Observe, when we become honestly pure agnostics the whole scene changes by the change in our point of view. We may then read the records impartially, or on their own merits, without any antecedent conviction that they must be false. It is then an open question whether they are not true as history.
There is so much to be said in objective evidence for Christianity that were the central doctrines thus testified to anything short of miraculous, no one would doubt. But we are not competent judges a priori of what a revelation should be. If our agnosticism be pure, we have no right to pre-judge the case on prima facie grounds.

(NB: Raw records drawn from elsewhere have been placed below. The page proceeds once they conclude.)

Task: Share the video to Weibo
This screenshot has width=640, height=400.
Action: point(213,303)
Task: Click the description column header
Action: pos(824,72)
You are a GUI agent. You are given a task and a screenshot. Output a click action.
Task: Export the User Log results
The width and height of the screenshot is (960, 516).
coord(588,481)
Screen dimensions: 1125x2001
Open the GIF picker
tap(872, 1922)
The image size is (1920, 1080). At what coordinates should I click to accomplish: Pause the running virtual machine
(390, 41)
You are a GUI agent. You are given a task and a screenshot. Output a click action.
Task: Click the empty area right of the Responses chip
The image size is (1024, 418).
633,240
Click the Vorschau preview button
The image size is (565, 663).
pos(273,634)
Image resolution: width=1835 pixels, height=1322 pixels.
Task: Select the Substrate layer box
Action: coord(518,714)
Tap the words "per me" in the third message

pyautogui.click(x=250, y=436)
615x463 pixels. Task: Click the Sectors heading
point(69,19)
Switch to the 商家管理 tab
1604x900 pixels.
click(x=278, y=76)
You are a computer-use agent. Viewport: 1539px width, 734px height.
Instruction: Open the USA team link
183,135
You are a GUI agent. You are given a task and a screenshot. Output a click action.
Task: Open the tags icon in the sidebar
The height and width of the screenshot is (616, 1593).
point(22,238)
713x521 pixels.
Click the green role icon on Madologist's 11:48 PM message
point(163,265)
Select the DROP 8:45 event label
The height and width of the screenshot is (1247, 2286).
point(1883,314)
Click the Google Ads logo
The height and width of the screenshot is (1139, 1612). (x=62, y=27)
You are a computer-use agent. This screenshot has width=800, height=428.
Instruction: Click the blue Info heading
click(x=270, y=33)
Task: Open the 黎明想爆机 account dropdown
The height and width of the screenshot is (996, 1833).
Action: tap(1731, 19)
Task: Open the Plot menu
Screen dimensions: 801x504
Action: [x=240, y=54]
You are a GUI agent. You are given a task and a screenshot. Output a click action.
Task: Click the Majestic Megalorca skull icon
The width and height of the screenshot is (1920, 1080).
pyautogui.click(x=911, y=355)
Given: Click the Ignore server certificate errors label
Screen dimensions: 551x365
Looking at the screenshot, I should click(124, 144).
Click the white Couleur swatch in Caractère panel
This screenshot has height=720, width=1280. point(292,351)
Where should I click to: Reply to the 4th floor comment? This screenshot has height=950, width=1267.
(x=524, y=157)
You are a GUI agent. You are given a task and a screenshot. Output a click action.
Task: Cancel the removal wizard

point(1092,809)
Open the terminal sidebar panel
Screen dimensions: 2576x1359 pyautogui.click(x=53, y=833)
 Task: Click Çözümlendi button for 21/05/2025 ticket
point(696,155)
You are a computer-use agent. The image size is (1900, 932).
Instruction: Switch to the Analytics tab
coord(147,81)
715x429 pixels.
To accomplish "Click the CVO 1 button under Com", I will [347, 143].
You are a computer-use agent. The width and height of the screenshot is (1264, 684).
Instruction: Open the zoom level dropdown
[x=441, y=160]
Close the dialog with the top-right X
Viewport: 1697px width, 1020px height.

One of the strongest pieces of objective evidence in favour of Christianity is not sufficiently enforced by apologists. Indeed, I am not aware that I have ever seen it mentioned. It is the absence from the biography of Christ of any doctrines which the subsequent growth of human knowledge—whether in natural science, ethics, political economy, or elsewhere—has had to discount. This negative argument is really almost as strong as is the positive one from what Christ did teach. For when we consider what a large number of sayings are recorded of—or at least attributed to—Him, it becomes most remarkable that in literal truth there is no reason why any of His words should ever pass away in the sense of becoming obsolete. ‘Not even now could it be easy,’ says John Stuart Mill, ’even for an unbeliever, to find a better translation of the rule of virtue from the abstract into the concrete, than to endeavour so to live that Christ would approve our life[63].’ Contrast Jesus Christ in this respect with other thinkers of like antiquity. Even Plato, who, though some 400 years B.C. in point of time, was greatly in advance of Him in respect of philosophic thought—not only because Athens then presented the extraordinary phenomenon which it did of genius in all directions never since equalled, but also because he, following Socrates, was, so to speak, the greatest representative of human reason in the direction of spirituality—even Plato, I say, is nowhere in this respect as compared with Christ. Read the dialogues, and see how enormous is the contrast with the Gospels in respect of errors of all kinds—reaching even to absurdity in respect of reason, and to sayings shocking to the moral sense. Yet this is confessedly the highest level of human reason on the lines of spirituality, when unaided by alleged revelation.
Two things may be said in reply. First, that the Jews (Rabbis) of Christ’s period had enunciated most of Christ’s ethical sayings. But, even so far as this is true, the sayings were confessedly extracted or deduced from the Old Testament, and so ex hypothesi due to original inspiration. Again, it is not very far true, because, as Ecce Homo says, the ethical sayings of Christ, even when anticipated by Rabbis and the Old Testament, were selected by Him.